L’Abruzzo si spopola Marsilio convoca i politici dall’Europa

6 Novembre 2022

Giovedì 10 si riunisce il Gruppo dei conservatori e riformisti Si discute di aree interne ma anche di catastrofi naturali  

L’AQUILA. Il declino demografico e la riduzione del rischio di catastrofi. Questi i temi al centro del summit Ecr sul Localismo, in programma giovedì 10 novembre, nella sala Ipogea dell’Emiciclo, all’Aquila. Il Gruppo dei conservatori e riformisti europei nel Comitato europeo delle regioni ha scelto il capoluogo abruzzese per il quarto Vertice annuale sul localismo nella regione Abruzzo. Ospite dell’edizione di quest’anno sarà Marco Marsilio, presidente del Gruppo Ecr del Comitato e presidente della Regione.

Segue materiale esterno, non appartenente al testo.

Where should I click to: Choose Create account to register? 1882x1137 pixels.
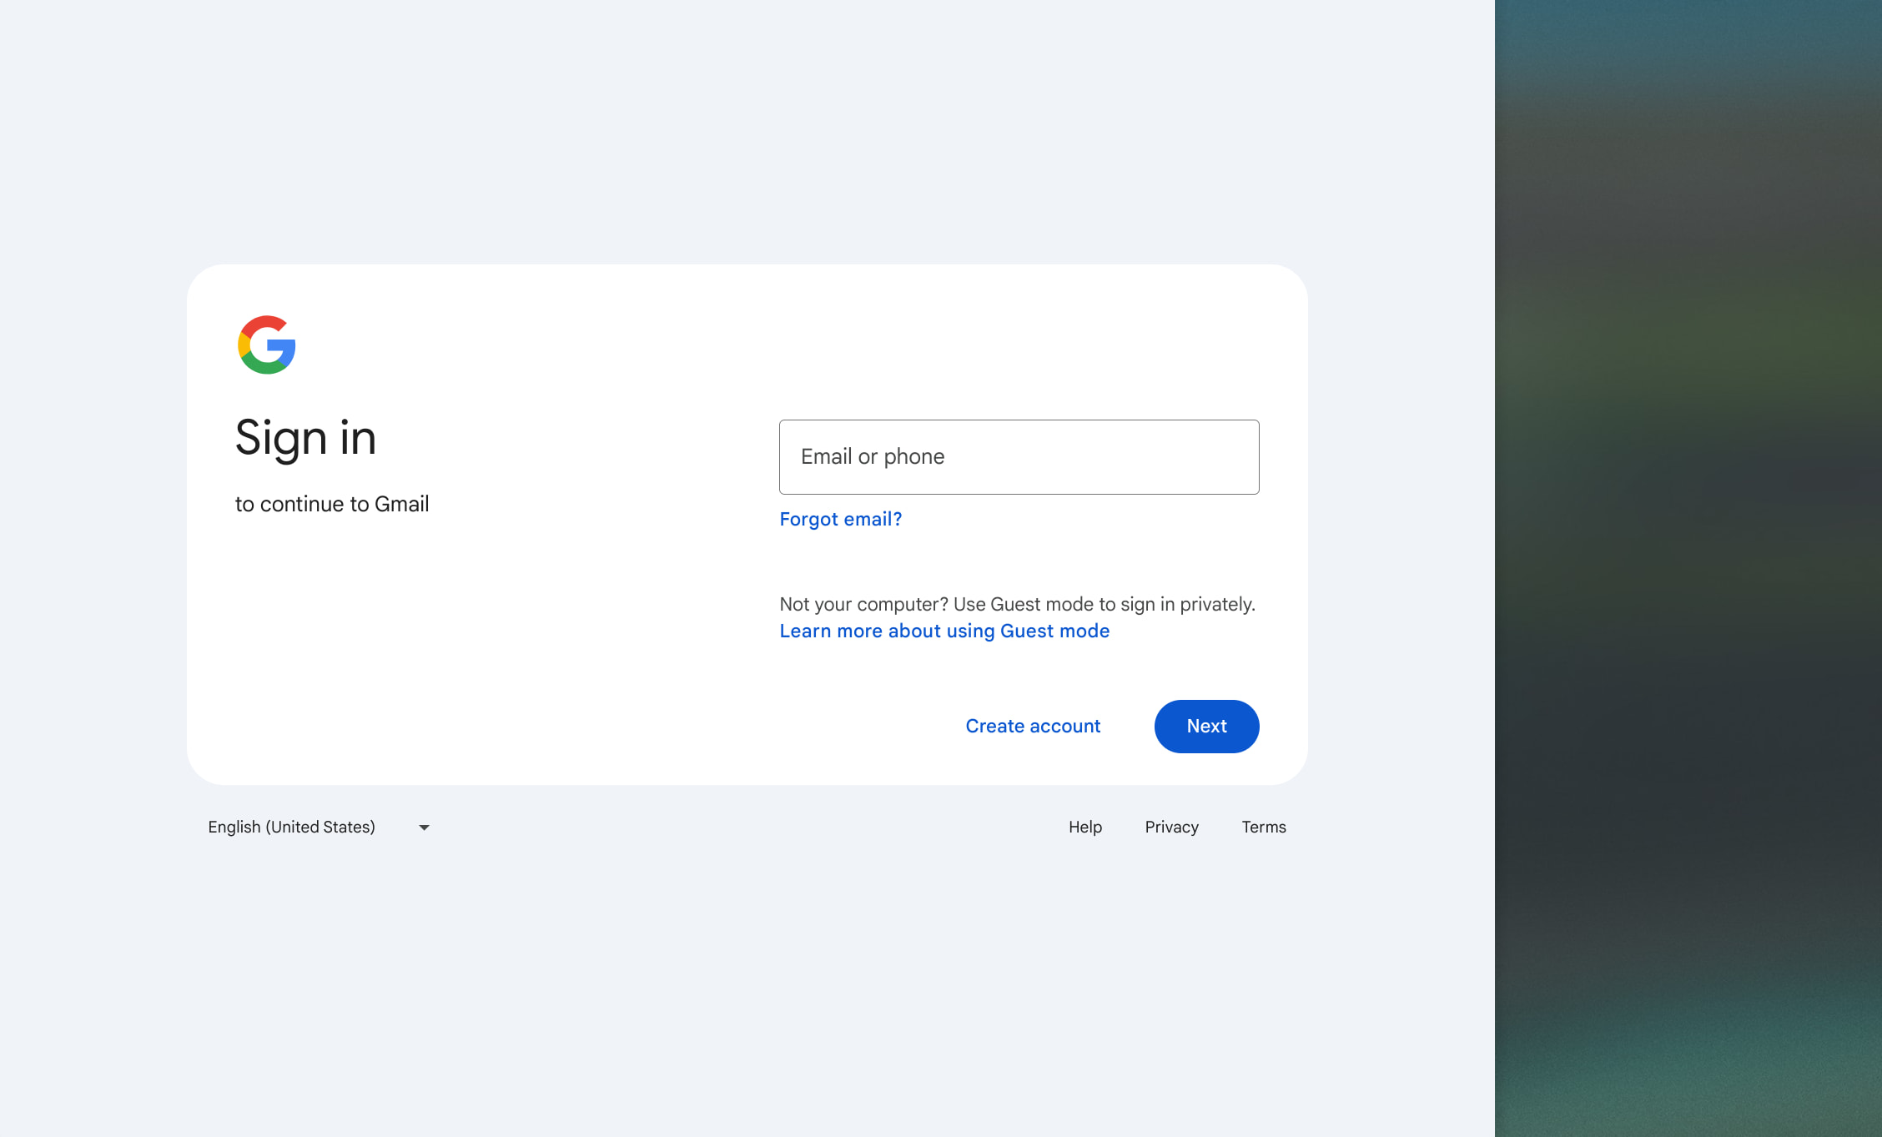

L’evento riunirà politici conservatori e riformisti di tutta Europa, nonché esperti e specialisti per discutere due importanti sfide che devono affrontare i rappresentanti istituzionali locali e regionali: il declino demografico e la riduzione del rischio di catastrofi.
L’ABRUZZO SI SPOPOLA
L’ultimo censimento della popolazione in Abruzzo curato dall’Istat e riferito al 2020 mostra un progressivo spopolamento della regione, con 12.929 residenti in meno al 31 dicembre 2020: su 305 comuni ben 265 hanno registrato una flessione del numero di abitanti con la città di Chieti seconda in termini di perdite più consistenti (-1.148), dopo Teramo (-1.522). La popolazione diminuisce in tutte le province abruzzesi: L’Aquila registra il maggiore decremento sia in termini assoluti (290.811 abitanti; -4.027 unità) che relativi (-1,4%); seguono Chieti (375.215; -3.625 unità, -1%), Teramo (301.104; -2.796, -0,9%) e Pescara (313.882; -2.481, -0,8%). Come emerge dai dati, soltanto 60 dei 305 comuni abruzzesi non hanno subito perdite di popolazione: quello che fa registrare il massimo incremento assoluto di popolazione (+568 unità) è Francavilla al Mare. Il report mostra come il 29,3% della popolazione abruzzese vive nella provincia di Chieti, che ricopre il 240% del territorio e dove la densità abitativa è di 144 abitanti per chilometro quadrato, contro i 118, in media, nella regione.
LE EMERGENZE
«I temi che saranno oggetto di discussione, alla presenza di ospiti di primissimo piano, rappresentano emergenze da affrontare con urgenza e concretezza, come le calamità naturali e il declino demografico che provocano gravi conseguenze sui territori», ha detto il presidente Marsilio, «il momento saliente della conferenza sarà la firma di una dichiarazione politica tra i leader locali e regionali del Gruppo Ecr per rafforzare le relazioni bilaterali e risolvere le sfide che li accomunano». Proprio sul rischio di calamità naturali, che incidono sullo spopolamento delle aree interne e sul calo demografico si concentrerà il dibattito.
DUE CONFRONTI
Nella prima fase di confronto, politici ed esperti discuteranno dell’assistenza che gli enti locali e regionali si aspettano dall’Ue per affrontare e prevenire le catastrofi naturali. Con una retrospettivamente sulla tragedia del terremoto del 2009 dell’Aquila e di altri disastri naturali avvenuti negli ultimi anni, per condividere le lezioni apprese. Il secondo panel si concentrerà sulla lotta al declino demografico e allo spopolamento delle aree interne. Uno scambio di opinioni e buone pratiche relative alla promozione sul territorio di politiche family-friendly, volte a garantire un futuro stabile a quelle giovani coppie che non desiderano lasciare le loro comunità locali. Parteciperanno al vertice anche i giovani politici conservatori provenienti da Lituania, Polonia, Repubblica Ceca, Spagna, Svezia e Ungheria, invitati a raccontare la loro idea sulle prospettive per lo sviluppo regionale in Europa.